Мохардин представил себе разгоряченное, потное сборище, орущее до хрипоты, и решил, что не стоило устраивать митинг – Чато уже не воскресить, но как убедить студентов, что их выступление лишь разожжет ненужные страсти? А еще его беспокоило положение Санди – что-то он сейчас делает? Наверное, мысленно стягивает трусики с Дженис.
Они вдвоем пили кофе с печеньем, а остальные Палафоксы разошлись по своим комнатам.
– Ты собираешься жениться? – спросила Нена.
– С чего ты взяла? – поперхнулся Чоло.
– Попугай на хвосте принес! – улыбнулась она. – Так, значит, это правда? Ты ее любишь?
– Ну, да, в общем.
– В общем! Все мужики кретины, почему-то всегда врут, просто наваждение какое-то! Ну, по каким ощущениям определяет мужчина, что он «в общем» любит женщину, с которой ему предстоит быть вместе всю жизнь?
– По тем же, что и в бейсбольном матче, когда на девятой подаче отбивает восьмой бэттер, счет три- два, в запасе есть один хоумран и два аута, и отбивающая команда проигрывает одну базу.
– Полная галиматья!
– И тем не менее очень похоже: тебе и хочется продолжать игру, и нет, а по сути все это не имеет ни малейшего значения.
– Санди рассказал мне, что она очень красивая. У тебя есть ее фото?
– Зачем тебе?
– Познакомиться.
– Нету, – соврал Чоло. – И если я женюсь на ней, то лишь потому, что ты мне дала отставку!
Нена состроила ему глазки.
– Вовсе не отставку, а просто попросила подождать немного. Я же не предполагала, что ты решишь жениться так рано!
– Рано? Мне двадцать три года, моего лучшего друга уже нет в живых, второй сидит в тюрьме, а женщина, которую я всегда любил, послала меня к долбаной матери!
– Неправда, я не посылала тебя ни к какой другой женщине.
– Разве нет?
– Нет!
– Ты уверена?
– Абсолютно.
Чоло вдруг почувствовал себя в такой растерянности, что ему захотелось уйти, но это выглядело бы нелепо, да и недостойно, поэтому он только поднялся со стула. Мария Фернанда тоже встала, оказавшись прямо перед ним, так близко, что ближе некуда, и поцеловала в щеку. Мохардин совсем потерял голову и почувствовал себя маленьким и беспомощным перед безграничной непредсказуемостью женского поведения.
«Что происходит?

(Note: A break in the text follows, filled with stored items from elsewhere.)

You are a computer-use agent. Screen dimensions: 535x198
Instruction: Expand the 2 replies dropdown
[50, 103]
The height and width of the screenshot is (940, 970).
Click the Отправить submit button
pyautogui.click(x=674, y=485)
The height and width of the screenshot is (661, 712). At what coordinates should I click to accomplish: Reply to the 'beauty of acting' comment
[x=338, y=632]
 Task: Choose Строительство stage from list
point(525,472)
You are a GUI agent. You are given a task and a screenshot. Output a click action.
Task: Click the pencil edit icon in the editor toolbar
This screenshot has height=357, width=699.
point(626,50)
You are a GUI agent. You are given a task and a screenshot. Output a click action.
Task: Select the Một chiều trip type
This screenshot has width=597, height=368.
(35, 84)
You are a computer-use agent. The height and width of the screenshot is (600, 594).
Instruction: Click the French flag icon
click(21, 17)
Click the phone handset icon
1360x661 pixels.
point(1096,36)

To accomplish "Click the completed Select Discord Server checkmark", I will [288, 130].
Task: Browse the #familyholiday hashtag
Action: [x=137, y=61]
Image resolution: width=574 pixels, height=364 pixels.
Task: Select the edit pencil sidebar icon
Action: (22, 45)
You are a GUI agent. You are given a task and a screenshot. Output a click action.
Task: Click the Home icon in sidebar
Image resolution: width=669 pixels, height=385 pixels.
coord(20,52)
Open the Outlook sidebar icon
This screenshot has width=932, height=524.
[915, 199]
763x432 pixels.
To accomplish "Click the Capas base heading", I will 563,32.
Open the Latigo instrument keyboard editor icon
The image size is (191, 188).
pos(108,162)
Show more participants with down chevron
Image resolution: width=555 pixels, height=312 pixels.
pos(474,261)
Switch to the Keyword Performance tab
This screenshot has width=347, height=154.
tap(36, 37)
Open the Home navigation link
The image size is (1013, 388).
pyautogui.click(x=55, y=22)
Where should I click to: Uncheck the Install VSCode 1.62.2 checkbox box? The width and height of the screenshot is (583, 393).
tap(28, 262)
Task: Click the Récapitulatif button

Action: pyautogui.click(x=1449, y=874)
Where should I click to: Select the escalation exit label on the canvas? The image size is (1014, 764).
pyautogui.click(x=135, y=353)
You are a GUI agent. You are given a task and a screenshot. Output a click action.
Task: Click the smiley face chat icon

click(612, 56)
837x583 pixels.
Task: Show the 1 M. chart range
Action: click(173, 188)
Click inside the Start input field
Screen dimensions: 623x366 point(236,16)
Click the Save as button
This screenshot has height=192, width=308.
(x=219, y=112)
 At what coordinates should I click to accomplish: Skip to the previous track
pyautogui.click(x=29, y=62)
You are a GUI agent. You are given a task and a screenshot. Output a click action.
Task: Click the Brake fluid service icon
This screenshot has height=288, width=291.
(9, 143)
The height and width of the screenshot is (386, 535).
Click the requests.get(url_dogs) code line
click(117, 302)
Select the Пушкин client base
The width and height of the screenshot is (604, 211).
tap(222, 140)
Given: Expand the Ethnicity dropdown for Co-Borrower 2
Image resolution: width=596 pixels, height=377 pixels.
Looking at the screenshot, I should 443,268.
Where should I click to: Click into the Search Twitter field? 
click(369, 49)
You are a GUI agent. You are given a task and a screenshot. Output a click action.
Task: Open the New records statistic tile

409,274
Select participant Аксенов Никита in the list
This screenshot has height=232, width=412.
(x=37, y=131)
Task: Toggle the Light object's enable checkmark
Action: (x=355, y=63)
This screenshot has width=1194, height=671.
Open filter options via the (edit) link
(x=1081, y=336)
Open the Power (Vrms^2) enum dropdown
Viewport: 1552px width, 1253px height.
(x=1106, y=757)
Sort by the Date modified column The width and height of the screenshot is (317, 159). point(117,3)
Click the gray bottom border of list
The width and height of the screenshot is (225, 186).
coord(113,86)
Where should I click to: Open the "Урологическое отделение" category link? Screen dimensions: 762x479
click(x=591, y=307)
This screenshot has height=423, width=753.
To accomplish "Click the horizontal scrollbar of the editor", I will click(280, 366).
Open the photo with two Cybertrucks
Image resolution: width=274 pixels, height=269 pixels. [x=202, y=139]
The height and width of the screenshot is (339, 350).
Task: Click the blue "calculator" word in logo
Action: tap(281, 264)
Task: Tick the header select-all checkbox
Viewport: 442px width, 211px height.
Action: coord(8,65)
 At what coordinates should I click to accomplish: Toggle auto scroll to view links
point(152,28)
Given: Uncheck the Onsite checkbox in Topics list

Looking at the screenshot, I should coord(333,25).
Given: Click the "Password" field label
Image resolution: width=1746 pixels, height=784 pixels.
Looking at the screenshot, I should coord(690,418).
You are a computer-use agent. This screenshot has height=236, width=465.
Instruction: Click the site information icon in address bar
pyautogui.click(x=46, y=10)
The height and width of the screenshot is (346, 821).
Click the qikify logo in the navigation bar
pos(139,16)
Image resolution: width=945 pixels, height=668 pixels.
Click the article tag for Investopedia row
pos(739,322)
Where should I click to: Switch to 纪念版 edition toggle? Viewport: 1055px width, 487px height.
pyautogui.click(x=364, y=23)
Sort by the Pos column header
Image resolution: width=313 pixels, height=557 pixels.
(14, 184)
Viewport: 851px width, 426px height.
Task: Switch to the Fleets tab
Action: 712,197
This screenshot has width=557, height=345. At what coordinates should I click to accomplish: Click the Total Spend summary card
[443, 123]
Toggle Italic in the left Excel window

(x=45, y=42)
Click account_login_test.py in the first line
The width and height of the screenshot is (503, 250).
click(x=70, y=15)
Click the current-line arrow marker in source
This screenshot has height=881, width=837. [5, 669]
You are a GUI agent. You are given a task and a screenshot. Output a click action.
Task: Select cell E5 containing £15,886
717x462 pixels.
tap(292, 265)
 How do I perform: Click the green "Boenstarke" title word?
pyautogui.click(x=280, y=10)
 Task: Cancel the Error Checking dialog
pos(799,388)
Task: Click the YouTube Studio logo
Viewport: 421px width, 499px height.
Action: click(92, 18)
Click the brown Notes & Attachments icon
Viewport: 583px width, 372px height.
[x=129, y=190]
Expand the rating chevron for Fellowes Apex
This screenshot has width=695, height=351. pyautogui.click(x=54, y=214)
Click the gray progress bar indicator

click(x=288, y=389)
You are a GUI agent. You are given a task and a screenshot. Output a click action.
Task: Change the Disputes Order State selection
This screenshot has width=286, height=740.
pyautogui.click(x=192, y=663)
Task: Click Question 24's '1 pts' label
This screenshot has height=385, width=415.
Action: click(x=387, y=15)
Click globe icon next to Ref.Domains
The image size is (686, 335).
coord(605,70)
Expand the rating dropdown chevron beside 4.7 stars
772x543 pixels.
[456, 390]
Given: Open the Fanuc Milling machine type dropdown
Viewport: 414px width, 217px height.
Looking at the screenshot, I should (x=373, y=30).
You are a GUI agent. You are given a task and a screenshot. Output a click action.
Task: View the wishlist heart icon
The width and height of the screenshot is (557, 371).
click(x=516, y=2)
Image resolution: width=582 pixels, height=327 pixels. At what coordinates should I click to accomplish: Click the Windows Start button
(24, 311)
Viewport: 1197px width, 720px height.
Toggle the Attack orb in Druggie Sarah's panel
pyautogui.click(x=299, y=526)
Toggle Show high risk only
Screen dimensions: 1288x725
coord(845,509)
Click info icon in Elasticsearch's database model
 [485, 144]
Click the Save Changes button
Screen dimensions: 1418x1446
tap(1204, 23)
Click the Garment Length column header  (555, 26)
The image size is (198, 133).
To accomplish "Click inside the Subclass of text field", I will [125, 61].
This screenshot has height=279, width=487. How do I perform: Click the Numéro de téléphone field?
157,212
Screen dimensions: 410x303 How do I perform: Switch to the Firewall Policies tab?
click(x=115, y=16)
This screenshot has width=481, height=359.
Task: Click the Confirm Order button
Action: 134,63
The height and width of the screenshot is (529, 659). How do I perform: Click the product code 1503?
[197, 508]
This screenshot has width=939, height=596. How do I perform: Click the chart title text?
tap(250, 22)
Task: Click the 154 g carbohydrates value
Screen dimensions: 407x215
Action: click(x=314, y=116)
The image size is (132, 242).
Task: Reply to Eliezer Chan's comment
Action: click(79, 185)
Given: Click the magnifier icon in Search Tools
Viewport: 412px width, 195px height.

Два месяца назад я мог только мечтать об этом, а теперь то же самое может превратиться для меня в серьезную проблему».
– Я должен идти.
– Тебя ждут?
«Она смеется надо мной; чертовка, недаром говорят, все они одинаковые. Ну, что с ними делать, если и убить их нельзя, и приручить невозможно!»
19
– Мне здесь нравится, – сказал Роллинг. Бакасегуа разглядывал странички «Калимана»; у него под боком высилась целая стопка старых сборников комиксов, истрепавшихся от многократного перелистывания, – У меня всего навалом – клубники, малины, вишни! К цветущим растениям летят колибри, за колибри бабочки, а бабочки живут только на воле! Пчелы заняты опылением соцветий, а значит, у нас будет мед – ты когда-нибудь пробовал сыр с медом? Японцы просто тащатся от сыра с медом, они готовы променять на сыр с медом даже сумо и оригами, им лишь бы ездить по всему миру, фотографировать все подряд да есть сыр с медом!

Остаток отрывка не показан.